Custom dataloader using Python Multiprocessing and num_workers in torch dataloader

Ajinkya_Ambatwar · March 23, 2021, 1:58pm

Hi, I have a custom dataloader. I have explicitly used python’s multiprocessing to parallelize data preprocessing in my custom dataloader. I am using 8 workers(num_threads) in multiprocessing in my dataLoader.
I wanted to know, how will that affect my torch.utils.data.DataLoader call?
Will the num_workers argument be set to 8? Or can I leave it at 0?
My custom Loader looks like this

def processParams(params):
        <some operations on params>
        return params


def processParamsParallel(params, pool):
      results = pool.map(processParams, params)
      return results

class DataLoader(object):
      def __init__(self, params, maxId):
             self.params = params
             self.id = 0
             self.maxId = maxId
             self.pool = Pool(processes=8)
      def __iter__(self):
             while self.id<=self.maxId:
                 if self.id==self.maxId:
                       self.id = 0
                 results = processParamsParallel(self.params, self.pool)
                 self.id+=1
                 yield results

It’s a very rough example of what I am trying to do.
Now in the torch call

dl = DataLoader(params, 50)
dl_torch = torch.utils.data.Dataloader(dl, num_workers = <what_here?>, prefetch_factor = <what_here?>)

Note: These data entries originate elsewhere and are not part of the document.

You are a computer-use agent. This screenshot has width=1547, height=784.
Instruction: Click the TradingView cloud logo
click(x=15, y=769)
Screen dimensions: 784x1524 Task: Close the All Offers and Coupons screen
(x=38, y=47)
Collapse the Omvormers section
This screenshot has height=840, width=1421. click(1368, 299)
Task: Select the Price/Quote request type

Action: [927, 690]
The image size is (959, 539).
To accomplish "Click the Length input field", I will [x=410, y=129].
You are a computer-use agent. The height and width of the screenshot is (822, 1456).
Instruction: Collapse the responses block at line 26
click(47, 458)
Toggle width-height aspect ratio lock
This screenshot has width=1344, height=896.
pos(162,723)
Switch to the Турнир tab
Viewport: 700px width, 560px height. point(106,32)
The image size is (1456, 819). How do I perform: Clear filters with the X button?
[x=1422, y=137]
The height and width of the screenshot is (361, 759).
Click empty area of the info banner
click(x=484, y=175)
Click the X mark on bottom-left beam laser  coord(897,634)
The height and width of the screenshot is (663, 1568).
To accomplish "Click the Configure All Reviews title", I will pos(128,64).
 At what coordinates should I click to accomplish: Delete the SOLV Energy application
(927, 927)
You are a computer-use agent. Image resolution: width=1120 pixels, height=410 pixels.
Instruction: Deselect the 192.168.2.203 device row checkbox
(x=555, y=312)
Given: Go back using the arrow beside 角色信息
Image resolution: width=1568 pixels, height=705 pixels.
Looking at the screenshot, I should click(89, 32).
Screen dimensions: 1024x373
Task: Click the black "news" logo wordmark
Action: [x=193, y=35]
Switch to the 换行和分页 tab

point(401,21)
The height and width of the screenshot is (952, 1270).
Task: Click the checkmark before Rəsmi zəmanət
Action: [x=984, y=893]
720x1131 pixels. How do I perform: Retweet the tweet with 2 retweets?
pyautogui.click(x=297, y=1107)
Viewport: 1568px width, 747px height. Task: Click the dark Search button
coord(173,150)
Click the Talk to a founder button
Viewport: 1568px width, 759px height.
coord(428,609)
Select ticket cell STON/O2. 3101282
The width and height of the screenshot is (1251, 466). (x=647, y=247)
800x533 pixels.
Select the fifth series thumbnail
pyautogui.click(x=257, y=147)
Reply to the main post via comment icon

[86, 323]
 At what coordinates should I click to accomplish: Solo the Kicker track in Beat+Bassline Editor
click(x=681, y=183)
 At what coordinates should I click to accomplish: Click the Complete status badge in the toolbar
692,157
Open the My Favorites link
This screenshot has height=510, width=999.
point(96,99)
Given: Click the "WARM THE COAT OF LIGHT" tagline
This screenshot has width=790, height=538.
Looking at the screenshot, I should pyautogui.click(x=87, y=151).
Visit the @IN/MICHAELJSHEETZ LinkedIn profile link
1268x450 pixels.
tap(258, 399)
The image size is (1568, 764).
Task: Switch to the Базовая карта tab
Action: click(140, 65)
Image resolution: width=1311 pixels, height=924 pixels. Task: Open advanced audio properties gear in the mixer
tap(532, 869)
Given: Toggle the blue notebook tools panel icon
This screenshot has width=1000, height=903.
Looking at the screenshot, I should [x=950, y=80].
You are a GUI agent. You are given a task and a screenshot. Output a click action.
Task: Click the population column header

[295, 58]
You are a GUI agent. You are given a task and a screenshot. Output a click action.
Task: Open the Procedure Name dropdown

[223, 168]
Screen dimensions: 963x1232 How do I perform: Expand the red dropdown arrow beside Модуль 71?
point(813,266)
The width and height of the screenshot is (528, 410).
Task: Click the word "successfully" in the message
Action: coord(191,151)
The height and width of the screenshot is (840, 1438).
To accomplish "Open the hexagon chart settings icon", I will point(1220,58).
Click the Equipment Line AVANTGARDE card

On a similar note, how will prefetch_factor be affected given that the num_workers are not set by torch call but by the custom dataLoader itself?

From torch.utils.data

prefetch_factor - Number of samples loaded in advance by each worker. 2 means there will be a total of 2 * num_workers samples prefetched across all workers. (default: 2 )

Thank you in Advance!